The forum kicked off on Sunday with Chinese Prime Minister Wen Jiabao pledging 10 billion dollars in concessional loans to Africa among a series of measures to be implemented before the next forum due in 2012.
The Asian giant pledged five billion dollars in assistance over three years at the last meeting held in Beijing in 2006, and has signed agreements to relieve or cancel the debt of 31 African nations.
It will also provide a one-billion-dollar loan for "for small and medium-sized businesses," Wen said.
"China is ready to deepen practical cooperation in Africa," he said on Sunday, adding that Beijing was prepared to take on a role in "the settlement of issues of peace and security."
Wen said the new measures would focus on reducing poverty and assistance in infrastructure and agriculture, while China is also vowing to remove tariffs on most goods from the least developed African countries.
China's assistant commerce minister, Fu Ziying, said on Sunday that China would build a permanent exhibition centre for African products.
It will also set up "three to five modern logistical centres to help African entrepreneurs to increase logistical capacity to ship out African products," Fu said.
The pledges have been received with enthusiasm by African delegations, but China is fighting off accusations that it is only interested in Africa for its resources.

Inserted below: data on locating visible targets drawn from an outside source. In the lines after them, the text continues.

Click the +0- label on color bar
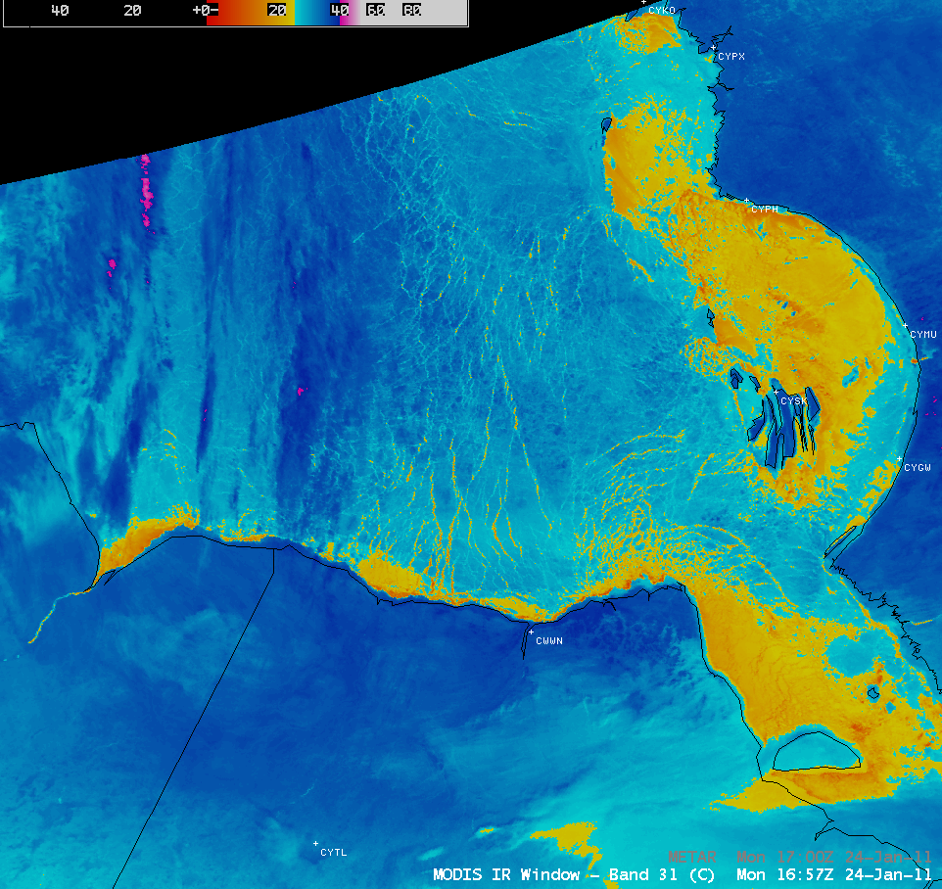[203, 11]
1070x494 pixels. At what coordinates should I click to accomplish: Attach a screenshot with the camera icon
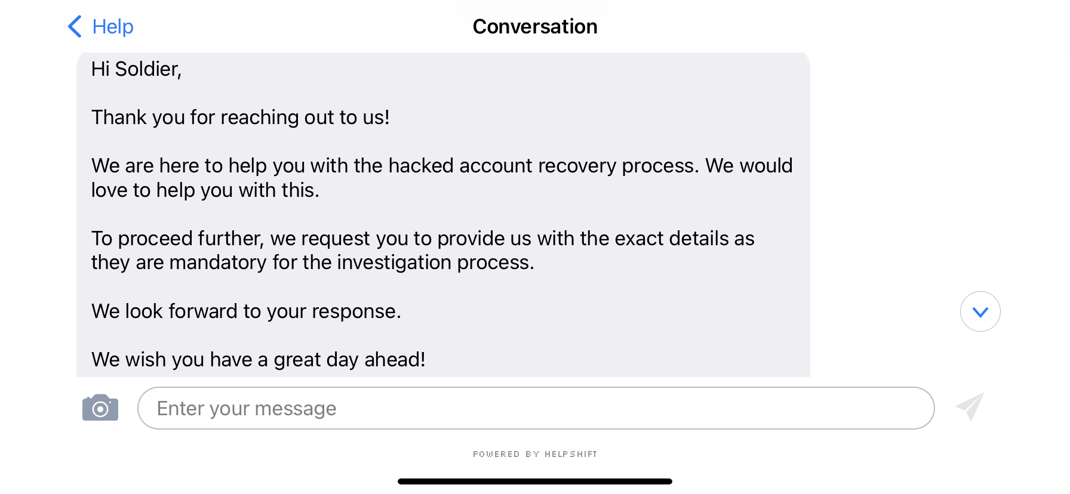click(100, 408)
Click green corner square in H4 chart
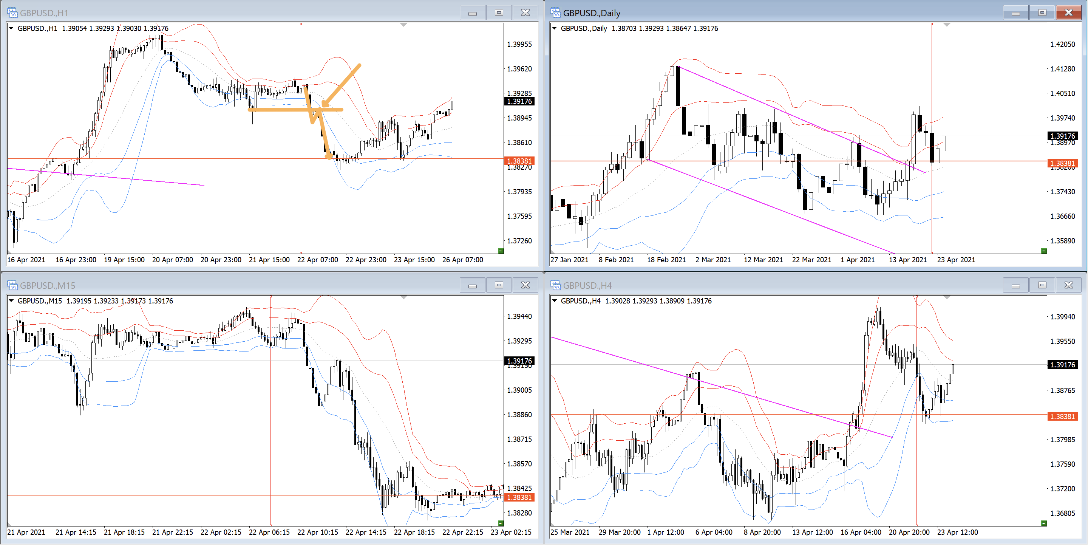 point(1044,523)
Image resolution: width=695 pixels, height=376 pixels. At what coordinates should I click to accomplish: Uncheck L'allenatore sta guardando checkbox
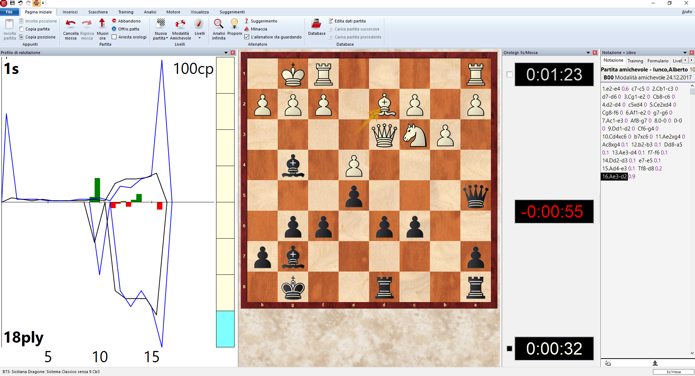[x=247, y=37]
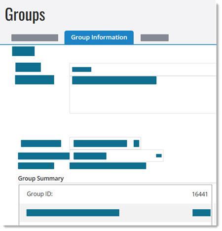Click inside the large multi-line text area
The height and width of the screenshot is (231, 222).
(x=143, y=95)
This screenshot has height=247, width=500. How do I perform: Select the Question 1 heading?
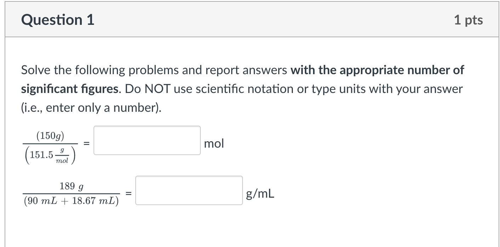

An assistant foreign minister, Zhai Jun, insisted that China was not seeking to impose its "hegemony" in the continent.
China "will not treat Africa in an imperialist way. China will not be pointing fingers or bullying African countries," he said on Sunday, adding that his country would not "practice colonialism in African countries."
Ahead of the launch of a more robust diplomatic involvement in African conflicts, he denied that China throws a lifeline to leaders accused of human rights violations such as Sudan President Omar al-Beshir.
The forum was to wrap up later on Monday after a series of meetings between Chinese delegations and teams from around 50 African countries drawing up an action plan for the next three years.